The move comes as millions of developers have started using coding agents such as Claude Code as their primary means of accessing AI models, and with hires like Walz, OpenAI hopes to get ahead of the next major AI product shift. The question the company appears to be asking is not just how to make existing interfaces better, but whether an entirely different interaction model is waiting to be invented.
From a fiscal responsibility standpoint, that is a sensible question for a company burning significant capital on model infrastructure. Australian regulators and their counterparts globally have watched the AI platform race with mounting attention, concerned that the combination of dominant user bases and novel interface design could entrench the market power of a small number of American firms in ways that are difficult to reverse.
The Privacy Dimension
Critics on the progressive side of this debate raise a fair point: Walz's creative approach to public data has shown how thin the line between transparency and surveillance can be. The parking officer tracker exposed a genuine accountability gap in how San Francisco managed its enforcement data, but it also demonstrated that a single engineer with scraped public records can produce a real-time surveillance product in a weekend. Channelling that capability inside one of the world's most data-rich companies amplifies both the potential and the risk.

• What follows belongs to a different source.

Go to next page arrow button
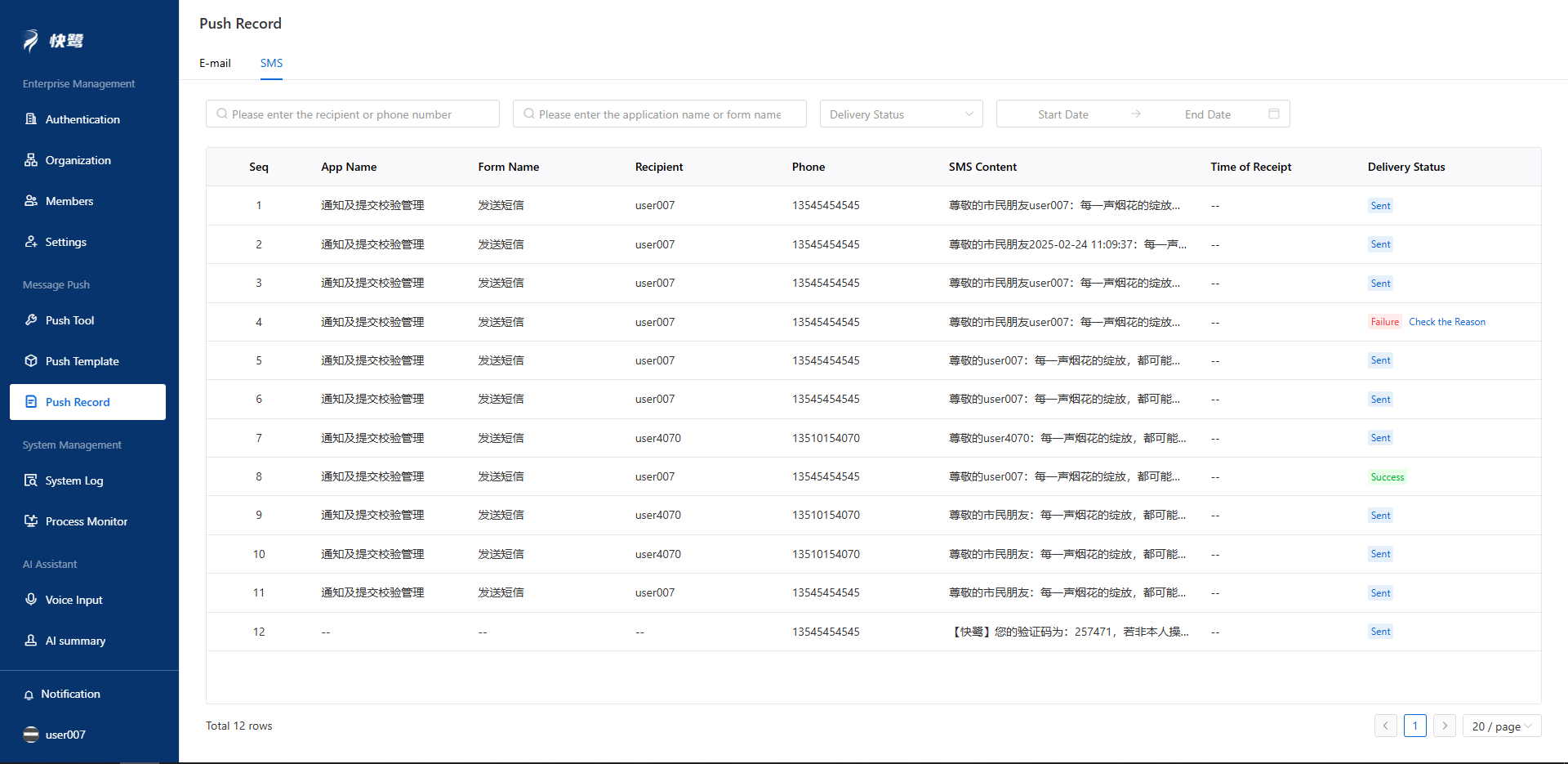Image resolution: width=1568 pixels, height=764 pixels. click(1444, 726)
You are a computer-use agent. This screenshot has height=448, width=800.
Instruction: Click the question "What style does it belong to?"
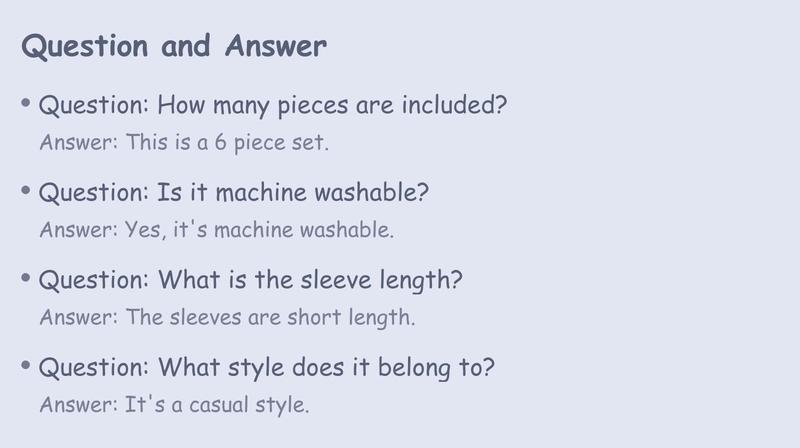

Proponents argue, with some justice, that Walz's instinct has always been to expose and satirise power rather than serve it. His projects have targeted institutions and systems, not individuals, and his cultural sensibility is closer to net-art than to commercial data brokerage. Australia's Office of the Australian Information Commissioner has noted in recent guidance that the design of AI interfaces carries significant privacy implications, an observation that makes the work of a team like OAI Labs directly relevant to Australians who use these products every day.
What the Walz hire ultimately reflects is that the race to define how humans and AI interact is no longer purely a machine-learning problem. It is a design problem, a cultural problem, and an ethics problem rolled together. Walz is an American software engineer and internet artist who has spent his career asking what systems make possible and who they serve. Those questions, however disruptive their expression, are worth taking seriously inside a company whose products are now woven into the daily lives of hundreds of millions of people. Whether OpenAI's institutional incentives will allow that scrutiny to flourish internally is a different question, and one that reasonable observers can disagree on.